This month, my team is living with one of my favorite people I have met on the World Race and probably in my entire life.
Her name is Valerija.
She is a 76 year old Latvian who swims in the Baltic Sea every single morning (even when it’s snowing), plays the accordion, and speaks absolutely no English.
Needless to say, she is not your average “Granny”, as our team lovingly refers to her.
The moment we walked into her apartment for the first time, we knew we were home.
We walked in the door and were immediately greeted with huge hugs, smiles, squeals, and a little bit of jumping around.
We walked in, and we knew we were loved.
Our first few days in Latvia, Granny greeting us with such love really stood out to me and impacted in ways I never imagined.
We can’t do anything to earn her love. We can’t tell her a funny joke, we can’t compliment how great her apartment is or how tasty her cooking is. We didn’t do anything to make her proud or make her want to be around us.
We simply walked in the doors, and we were loved.
I felt God saying to me how this is just like His love.

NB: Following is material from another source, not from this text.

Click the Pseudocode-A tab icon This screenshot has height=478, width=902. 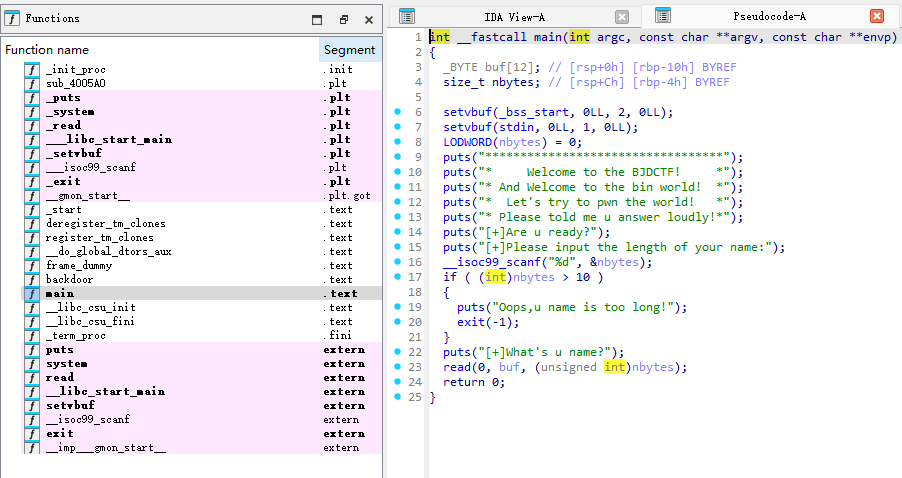tap(663, 16)
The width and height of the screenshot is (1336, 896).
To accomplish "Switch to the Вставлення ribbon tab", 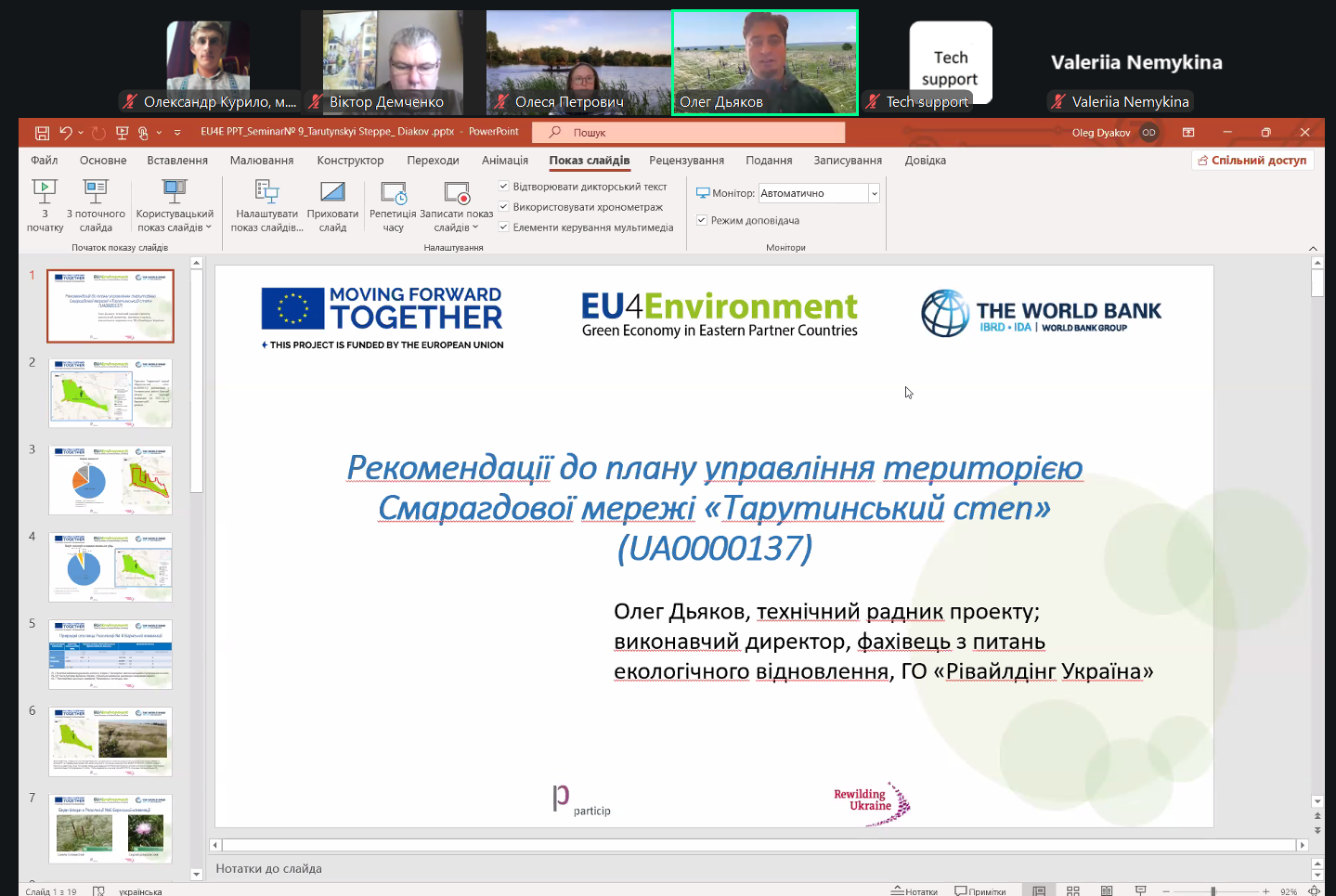I will tap(176, 161).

I haven’t been sweet enough, pretty enough, funny enough, smart enough, or good enough to earn His love.
And I never will be.
I haven’t done enough good things or told enough people about who He is or walked free from all the sin I’ve struggled with in my past.
And I never will. And even my “righteous acts are like filthy rags” (Isaiah 64:6)
I simply am loved because He chose to love me.
I did nothing to earn it.
So every time I walk into Granny’s apartment and I’m greeted with some Latvian words I will never understand and a sweet hug, I am reminded of the ridiculous love of our God.
And then I am reminded of my calling to love in the exact same way.
I so often love conditionally.
I love someone because they make me laugh or we “click” or we have the same interests.
But what if those things change? What if that person no longer has the same interests as I do or finds a friend that they laugh more with?
Does my love fade away?
I hate to admit it, but usually it does.
What if that was how Jesus loved me?
“Well Ally, you didn’t serve as well as Shelley did today. I choose her over you. Sorry.”
WHAT? That would be ridiculous. We know and experience the abundant and incredible grace and love of Jesus daily.
And because we know that love and grace, we are called to do the same.
“This is how God showed his love among us: He sent his one and only Son into the world that we might live through him. This is love: not that we loved God, but that he loved us and sent his Son as an atoning sacrifice for our sins. Dear friends, since God so loved us, we also ought to love one another. No one has ever seen God; but if we love one another, God lives in us and his love is made complete in us.” 1 John 4: 9-12
Granny, my team and some of team Ascend the Hill when we decided to experience her morning ritual of swimming in the Baltic in ridiculously cold weather.